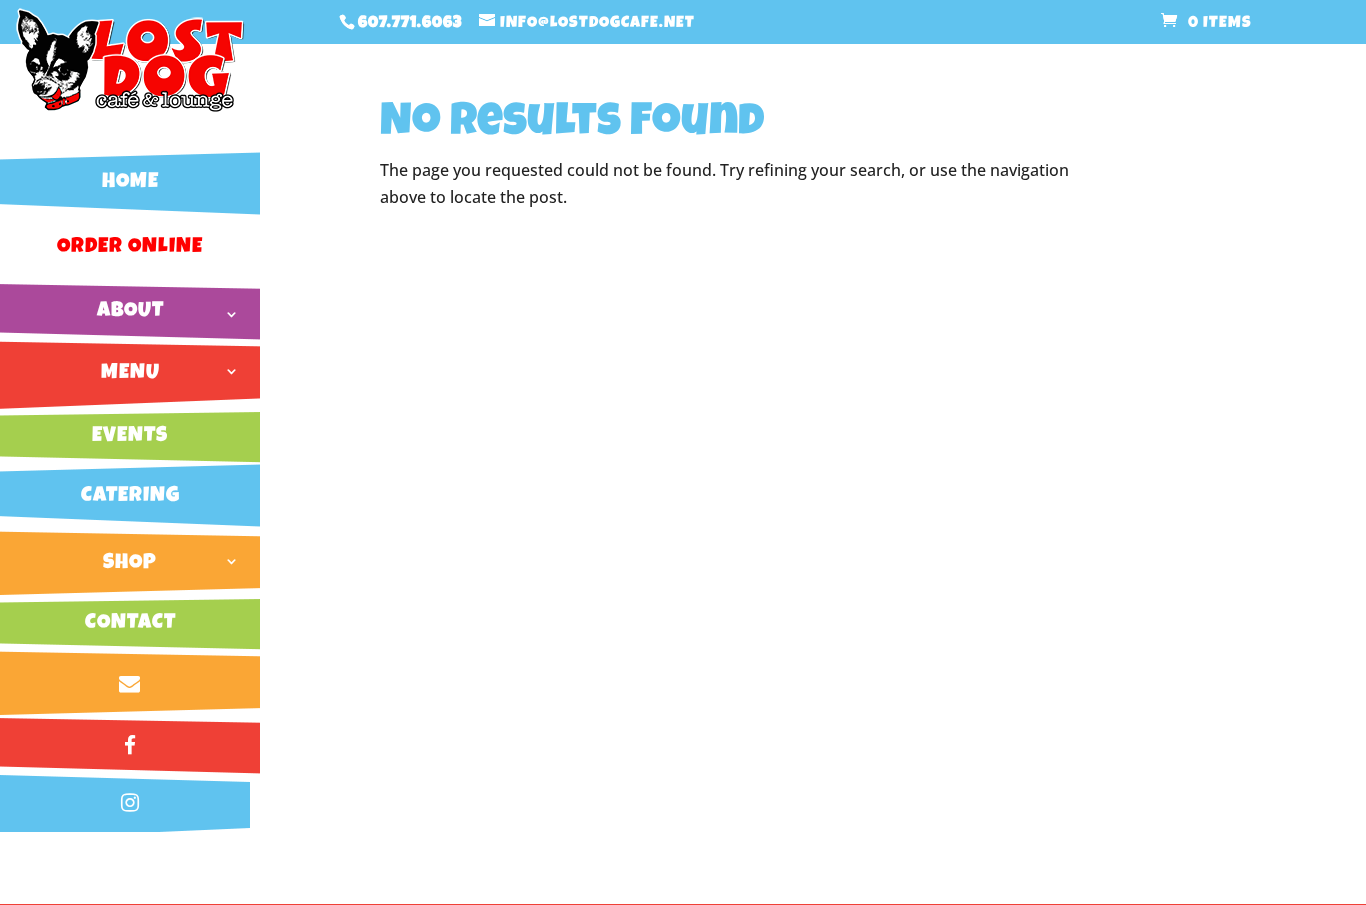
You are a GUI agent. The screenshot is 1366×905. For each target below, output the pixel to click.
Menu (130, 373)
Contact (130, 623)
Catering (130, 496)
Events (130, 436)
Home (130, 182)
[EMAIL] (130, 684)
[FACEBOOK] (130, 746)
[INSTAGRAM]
* * *
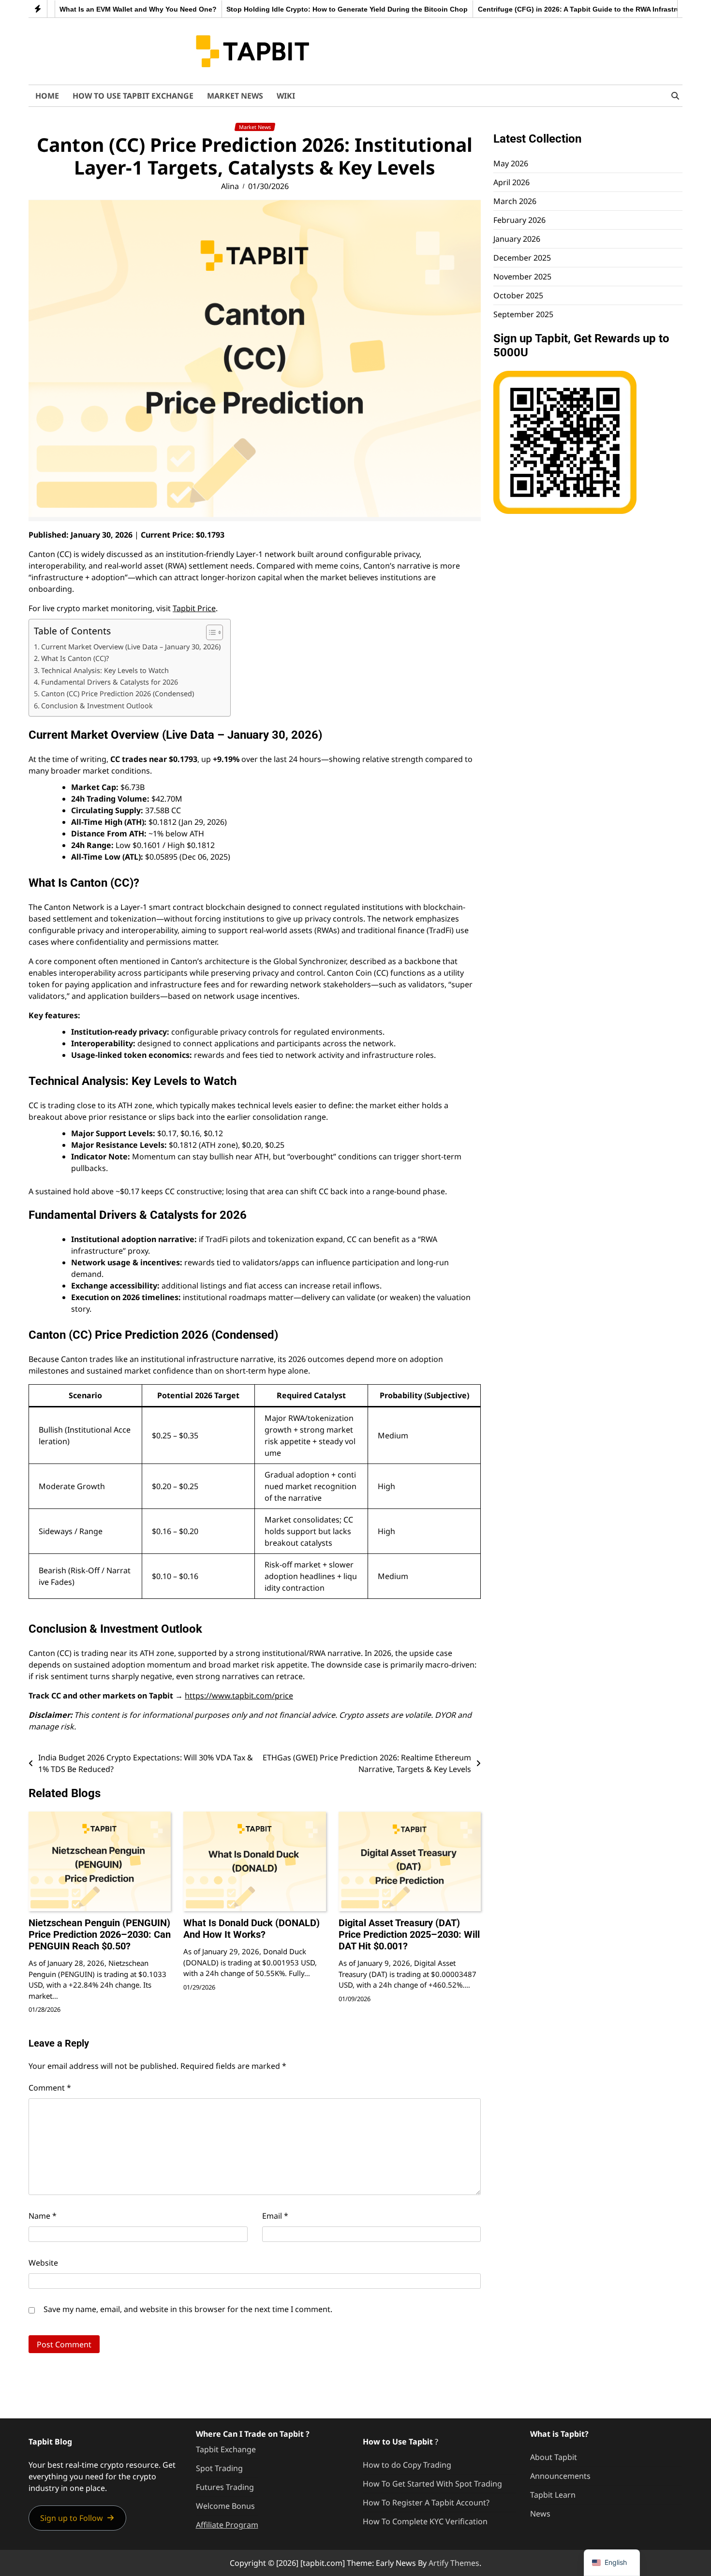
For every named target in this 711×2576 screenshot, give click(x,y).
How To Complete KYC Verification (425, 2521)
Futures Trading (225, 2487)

• WHAT IS EXPECTED: Send back exactly the lines of the listing above starting at the one with "Catering (130, 496)" and ending at the one with "[INSTAGRAM]", inclusive, and no others.

• TASK ANSWER:
Catering (130, 496)
Events (130, 436)
Home (130, 182)
[EMAIL] (130, 684)
[FACEBOOK] (130, 746)
[INSTAGRAM]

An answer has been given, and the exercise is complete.